Google Gemini: Everything you need to know about the new generative AI platform | TechCrunch

Google Gemini: Everything you need to know about the new generative AI platform | TechCrunch

Google is trying to make waves with Gemini, its flagship suite of generative AI models, apps and services.

So what is Gemini? How can you use it? And how does it? Stack up for the competition?

To make it easy to keep up with the latest Gemini developments, we've put together this handy guide, which we'll keep updating as news about new Gemini models, features and Google's Gemini plans is released.

What is Gemini?

Gemini belongs to Google. Long promised, the next-generation GenAI model family, developed by Google's AI research labs DeepMind and Google Research. It comes in three flavors:

  • Gemini Ultrathe highest performing Gemini model.
  • Gemini Proa “lite” Gemini model.
  • Gemini Nanoa smaller “Aast” model that runs on mobile devices. Pixel 8 Pro.

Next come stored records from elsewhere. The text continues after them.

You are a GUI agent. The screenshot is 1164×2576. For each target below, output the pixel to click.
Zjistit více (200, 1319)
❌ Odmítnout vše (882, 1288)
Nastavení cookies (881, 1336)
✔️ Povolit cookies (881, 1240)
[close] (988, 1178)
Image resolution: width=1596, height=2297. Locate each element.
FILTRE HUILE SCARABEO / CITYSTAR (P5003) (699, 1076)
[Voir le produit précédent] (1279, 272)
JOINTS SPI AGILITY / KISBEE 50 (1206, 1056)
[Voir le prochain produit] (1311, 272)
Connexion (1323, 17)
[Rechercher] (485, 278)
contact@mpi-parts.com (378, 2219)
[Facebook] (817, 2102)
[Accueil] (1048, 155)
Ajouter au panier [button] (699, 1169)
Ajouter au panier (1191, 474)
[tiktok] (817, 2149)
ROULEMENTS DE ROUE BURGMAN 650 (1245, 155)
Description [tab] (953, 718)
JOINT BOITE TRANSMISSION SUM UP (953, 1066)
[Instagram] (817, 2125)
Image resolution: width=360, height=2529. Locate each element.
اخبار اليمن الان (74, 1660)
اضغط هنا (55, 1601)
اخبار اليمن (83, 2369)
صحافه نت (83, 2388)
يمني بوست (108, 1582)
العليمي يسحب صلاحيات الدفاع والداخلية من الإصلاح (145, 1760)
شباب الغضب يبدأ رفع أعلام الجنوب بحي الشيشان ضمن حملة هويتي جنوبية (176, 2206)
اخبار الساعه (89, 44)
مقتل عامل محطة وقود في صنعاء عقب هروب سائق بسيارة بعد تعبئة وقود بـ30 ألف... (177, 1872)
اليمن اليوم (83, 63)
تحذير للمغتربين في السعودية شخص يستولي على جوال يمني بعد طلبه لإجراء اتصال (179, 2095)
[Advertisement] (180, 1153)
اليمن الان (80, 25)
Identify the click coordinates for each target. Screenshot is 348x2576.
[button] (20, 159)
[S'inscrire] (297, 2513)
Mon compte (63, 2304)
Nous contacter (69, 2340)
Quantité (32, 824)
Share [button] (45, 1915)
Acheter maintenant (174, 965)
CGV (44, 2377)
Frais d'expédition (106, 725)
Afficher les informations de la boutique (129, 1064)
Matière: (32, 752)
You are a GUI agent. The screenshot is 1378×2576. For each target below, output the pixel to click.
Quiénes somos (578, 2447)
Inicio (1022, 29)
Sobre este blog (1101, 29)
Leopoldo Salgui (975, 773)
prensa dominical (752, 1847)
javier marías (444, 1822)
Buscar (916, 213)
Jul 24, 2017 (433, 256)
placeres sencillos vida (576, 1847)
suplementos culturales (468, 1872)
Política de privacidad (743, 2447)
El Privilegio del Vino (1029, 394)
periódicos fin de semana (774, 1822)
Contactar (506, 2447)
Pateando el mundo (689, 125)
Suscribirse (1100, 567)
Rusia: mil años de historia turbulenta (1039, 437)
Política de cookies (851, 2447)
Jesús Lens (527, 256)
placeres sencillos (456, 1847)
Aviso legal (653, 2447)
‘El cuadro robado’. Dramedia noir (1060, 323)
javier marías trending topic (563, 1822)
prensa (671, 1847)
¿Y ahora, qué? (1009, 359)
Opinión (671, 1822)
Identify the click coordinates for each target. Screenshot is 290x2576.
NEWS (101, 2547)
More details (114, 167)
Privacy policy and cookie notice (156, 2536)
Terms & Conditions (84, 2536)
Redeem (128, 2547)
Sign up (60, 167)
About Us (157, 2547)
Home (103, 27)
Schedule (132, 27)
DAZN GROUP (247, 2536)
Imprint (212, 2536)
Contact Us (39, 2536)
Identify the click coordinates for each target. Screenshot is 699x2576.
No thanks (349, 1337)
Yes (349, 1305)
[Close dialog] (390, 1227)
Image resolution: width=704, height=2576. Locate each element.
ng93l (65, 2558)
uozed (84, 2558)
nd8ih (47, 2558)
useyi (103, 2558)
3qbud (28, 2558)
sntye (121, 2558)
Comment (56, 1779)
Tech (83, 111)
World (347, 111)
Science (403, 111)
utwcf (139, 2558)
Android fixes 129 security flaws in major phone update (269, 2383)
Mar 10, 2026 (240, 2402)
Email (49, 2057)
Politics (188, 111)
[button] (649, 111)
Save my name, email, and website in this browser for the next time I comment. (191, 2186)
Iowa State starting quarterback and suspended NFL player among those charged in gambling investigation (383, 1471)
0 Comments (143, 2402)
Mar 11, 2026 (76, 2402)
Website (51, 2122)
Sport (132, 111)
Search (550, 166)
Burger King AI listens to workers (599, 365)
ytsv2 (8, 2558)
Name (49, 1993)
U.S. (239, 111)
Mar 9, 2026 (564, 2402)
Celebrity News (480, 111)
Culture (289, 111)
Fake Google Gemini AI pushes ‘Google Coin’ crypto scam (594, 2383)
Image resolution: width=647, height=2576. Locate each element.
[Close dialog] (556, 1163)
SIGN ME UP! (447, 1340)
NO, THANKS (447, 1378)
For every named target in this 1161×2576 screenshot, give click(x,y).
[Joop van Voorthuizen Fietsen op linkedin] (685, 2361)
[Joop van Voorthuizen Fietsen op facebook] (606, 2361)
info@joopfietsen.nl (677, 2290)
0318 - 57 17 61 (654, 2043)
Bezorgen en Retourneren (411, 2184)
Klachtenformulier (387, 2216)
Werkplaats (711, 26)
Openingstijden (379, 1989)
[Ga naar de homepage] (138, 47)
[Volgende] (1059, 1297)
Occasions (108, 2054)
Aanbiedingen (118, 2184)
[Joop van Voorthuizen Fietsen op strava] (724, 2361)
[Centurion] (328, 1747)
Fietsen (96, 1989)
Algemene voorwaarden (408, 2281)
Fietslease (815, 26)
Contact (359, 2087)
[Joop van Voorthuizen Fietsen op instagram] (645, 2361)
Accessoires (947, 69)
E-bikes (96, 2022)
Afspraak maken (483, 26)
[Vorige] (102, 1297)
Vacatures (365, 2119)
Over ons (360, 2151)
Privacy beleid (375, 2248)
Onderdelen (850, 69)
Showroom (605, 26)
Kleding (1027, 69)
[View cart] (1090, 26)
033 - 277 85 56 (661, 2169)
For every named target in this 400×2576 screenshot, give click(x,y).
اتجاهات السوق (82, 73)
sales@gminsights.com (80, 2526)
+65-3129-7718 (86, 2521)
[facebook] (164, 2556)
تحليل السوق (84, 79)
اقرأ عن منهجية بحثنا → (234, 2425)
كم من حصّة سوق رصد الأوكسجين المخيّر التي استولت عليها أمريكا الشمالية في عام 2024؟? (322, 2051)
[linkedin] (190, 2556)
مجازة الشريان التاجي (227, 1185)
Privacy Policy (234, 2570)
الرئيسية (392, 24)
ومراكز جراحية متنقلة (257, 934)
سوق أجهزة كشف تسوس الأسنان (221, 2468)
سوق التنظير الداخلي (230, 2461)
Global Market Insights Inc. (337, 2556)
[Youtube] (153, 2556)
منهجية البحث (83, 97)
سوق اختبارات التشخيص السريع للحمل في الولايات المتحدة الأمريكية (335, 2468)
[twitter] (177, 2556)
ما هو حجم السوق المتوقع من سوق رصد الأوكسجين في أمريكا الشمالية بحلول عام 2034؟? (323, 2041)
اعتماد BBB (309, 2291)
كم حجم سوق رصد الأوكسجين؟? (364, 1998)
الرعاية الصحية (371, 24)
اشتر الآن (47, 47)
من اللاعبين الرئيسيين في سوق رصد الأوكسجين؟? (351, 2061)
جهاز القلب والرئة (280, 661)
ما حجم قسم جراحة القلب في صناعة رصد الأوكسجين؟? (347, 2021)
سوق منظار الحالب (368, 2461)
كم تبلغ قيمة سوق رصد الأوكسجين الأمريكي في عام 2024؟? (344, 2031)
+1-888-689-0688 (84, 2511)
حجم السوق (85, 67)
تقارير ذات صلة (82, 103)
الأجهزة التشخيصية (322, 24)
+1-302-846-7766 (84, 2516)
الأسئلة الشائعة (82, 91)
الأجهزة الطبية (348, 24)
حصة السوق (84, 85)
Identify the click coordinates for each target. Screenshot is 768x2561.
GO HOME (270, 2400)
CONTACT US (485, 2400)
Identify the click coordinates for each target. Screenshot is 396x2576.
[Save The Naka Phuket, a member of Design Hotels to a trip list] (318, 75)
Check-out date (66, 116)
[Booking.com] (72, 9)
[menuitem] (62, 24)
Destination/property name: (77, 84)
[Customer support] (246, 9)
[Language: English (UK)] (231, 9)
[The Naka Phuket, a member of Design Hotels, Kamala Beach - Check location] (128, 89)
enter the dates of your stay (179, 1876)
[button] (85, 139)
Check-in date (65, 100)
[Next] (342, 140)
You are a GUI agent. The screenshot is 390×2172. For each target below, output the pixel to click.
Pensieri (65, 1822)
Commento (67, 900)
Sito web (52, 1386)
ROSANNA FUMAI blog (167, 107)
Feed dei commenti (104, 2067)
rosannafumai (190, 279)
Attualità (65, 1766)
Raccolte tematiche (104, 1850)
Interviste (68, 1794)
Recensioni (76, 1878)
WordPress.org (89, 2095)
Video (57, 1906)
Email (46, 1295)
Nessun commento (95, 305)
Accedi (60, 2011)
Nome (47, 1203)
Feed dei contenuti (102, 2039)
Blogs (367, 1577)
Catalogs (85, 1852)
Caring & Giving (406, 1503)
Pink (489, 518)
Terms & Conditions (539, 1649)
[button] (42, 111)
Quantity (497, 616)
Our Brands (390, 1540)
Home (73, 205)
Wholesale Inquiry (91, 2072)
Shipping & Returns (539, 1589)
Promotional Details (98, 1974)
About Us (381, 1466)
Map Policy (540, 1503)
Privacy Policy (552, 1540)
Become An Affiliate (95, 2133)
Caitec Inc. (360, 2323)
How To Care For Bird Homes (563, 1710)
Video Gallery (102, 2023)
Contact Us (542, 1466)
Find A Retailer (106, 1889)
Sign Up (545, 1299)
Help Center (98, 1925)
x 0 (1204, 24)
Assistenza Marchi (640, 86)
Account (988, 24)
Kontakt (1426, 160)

All of the Gemini models were trained to be “spatially multimodal”—in other words, capable of doing and using more than just words. They are pre-trained and fine-tuned on a variety of audio, images and videos, a large set of codebases and text in different languages.

This sets the Gemini apart from Google's own models. LA MDAwhich was trained exclusively on text data. LaMDA cannot understand or create anything other than text (eg, articles, email drafts), but this is not the case with Gemini models.

What is the difference between Gemini Apps and Gemini Models?

Image credit: Google

Google is proving it. one more time That it lacked branding expertise, it didn't make it clear from the start that Gemini was separate and distinct from the Gemini apps on web and mobile (formerly Bard). Gemini apps are simply an interface through which some Gemini models can be accessed — think of it as a client for Google's GenAI.

Incidentally, Gemini apps and models are also completely free. Figure 2Google's text-to-image model is available in some of the company's dev tools and environments.

What can Gemini do?

Because Gemini models are multimodal, they can in theory perform many multimodal tasks, from simulating speech to captioning photos and videos to producing artwork. Some of these capabilities have yet to reach the product stage (more on that later), and Google promises all of them — and more — sometime in the not-too-distant future.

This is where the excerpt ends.